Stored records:
:::

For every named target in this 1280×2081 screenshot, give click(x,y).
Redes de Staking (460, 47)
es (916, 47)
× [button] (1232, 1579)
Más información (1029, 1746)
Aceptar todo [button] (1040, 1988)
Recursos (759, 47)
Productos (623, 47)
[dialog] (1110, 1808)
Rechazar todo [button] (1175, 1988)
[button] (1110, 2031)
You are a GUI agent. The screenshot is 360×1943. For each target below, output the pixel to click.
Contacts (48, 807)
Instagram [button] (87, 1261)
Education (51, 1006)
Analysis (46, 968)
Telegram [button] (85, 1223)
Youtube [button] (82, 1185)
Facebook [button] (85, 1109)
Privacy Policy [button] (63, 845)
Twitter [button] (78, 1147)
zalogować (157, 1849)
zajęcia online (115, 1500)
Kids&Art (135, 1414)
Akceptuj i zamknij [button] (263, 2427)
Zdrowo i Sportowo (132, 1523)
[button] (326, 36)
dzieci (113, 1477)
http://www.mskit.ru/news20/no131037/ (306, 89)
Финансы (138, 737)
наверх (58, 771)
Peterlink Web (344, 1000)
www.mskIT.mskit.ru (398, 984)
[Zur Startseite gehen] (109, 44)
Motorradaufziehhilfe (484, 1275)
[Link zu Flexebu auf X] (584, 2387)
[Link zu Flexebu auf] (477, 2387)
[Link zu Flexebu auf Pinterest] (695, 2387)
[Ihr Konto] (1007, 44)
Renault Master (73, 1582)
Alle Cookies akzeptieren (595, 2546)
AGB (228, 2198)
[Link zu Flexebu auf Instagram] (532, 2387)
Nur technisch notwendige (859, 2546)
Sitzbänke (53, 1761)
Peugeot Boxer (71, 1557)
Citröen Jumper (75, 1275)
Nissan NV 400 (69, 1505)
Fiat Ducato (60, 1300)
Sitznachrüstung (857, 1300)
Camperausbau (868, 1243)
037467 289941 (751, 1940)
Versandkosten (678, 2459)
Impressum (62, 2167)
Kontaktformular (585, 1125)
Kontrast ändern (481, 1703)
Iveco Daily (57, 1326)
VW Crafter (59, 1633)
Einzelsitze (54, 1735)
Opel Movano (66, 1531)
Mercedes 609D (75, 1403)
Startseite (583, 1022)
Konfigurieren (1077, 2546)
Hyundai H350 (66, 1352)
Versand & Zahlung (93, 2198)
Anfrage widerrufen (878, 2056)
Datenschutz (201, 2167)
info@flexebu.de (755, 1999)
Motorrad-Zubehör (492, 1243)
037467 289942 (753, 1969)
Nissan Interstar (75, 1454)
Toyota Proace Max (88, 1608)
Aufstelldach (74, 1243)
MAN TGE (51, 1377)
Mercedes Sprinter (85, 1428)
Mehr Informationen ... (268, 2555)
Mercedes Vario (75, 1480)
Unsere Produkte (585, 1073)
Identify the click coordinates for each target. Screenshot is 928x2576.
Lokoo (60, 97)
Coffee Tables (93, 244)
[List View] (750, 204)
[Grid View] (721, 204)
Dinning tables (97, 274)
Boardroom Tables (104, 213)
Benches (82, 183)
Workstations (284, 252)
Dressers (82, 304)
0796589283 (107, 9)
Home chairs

:::

About this task: Which lines above run from the one containing "zajęcia online (115, 1500)" down to the one containing "Nissan NV 400 (69, 1505)"? Repeat exactly those, both ends included, and nothing else.

Exercise result:
zajęcia online (115, 1500)
Kids&Art (135, 1414)
Akceptuj i zamknij [button] (263, 2427)
Zdrowo i Sportowo (132, 1523)
[button] (326, 36)
dzieci (113, 1477)
http://www.mskit.ru/news20/no131037/ (306, 89)
Финансы (138, 737)
наверх (58, 771)
Peterlink Web (344, 1000)
www.mskIT.mskit.ru (398, 984)
[Zur Startseite gehen] (109, 44)
Motorradaufziehhilfe (484, 1275)
[Link zu Flexebu auf X] (584, 2387)
[Link zu Flexebu auf] (477, 2387)
[Link zu Flexebu auf Pinterest] (695, 2387)
[Ihr Konto] (1007, 44)
Renault Master (73, 1582)
Alle Cookies akzeptieren (595, 2546)
AGB (228, 2198)
[Link zu Flexebu auf Instagram] (532, 2387)
Nur technisch notwendige (859, 2546)
Sitzbänke (53, 1761)
Peugeot Boxer (71, 1557)
Citröen Jumper (75, 1275)
Nissan NV 400 (69, 1505)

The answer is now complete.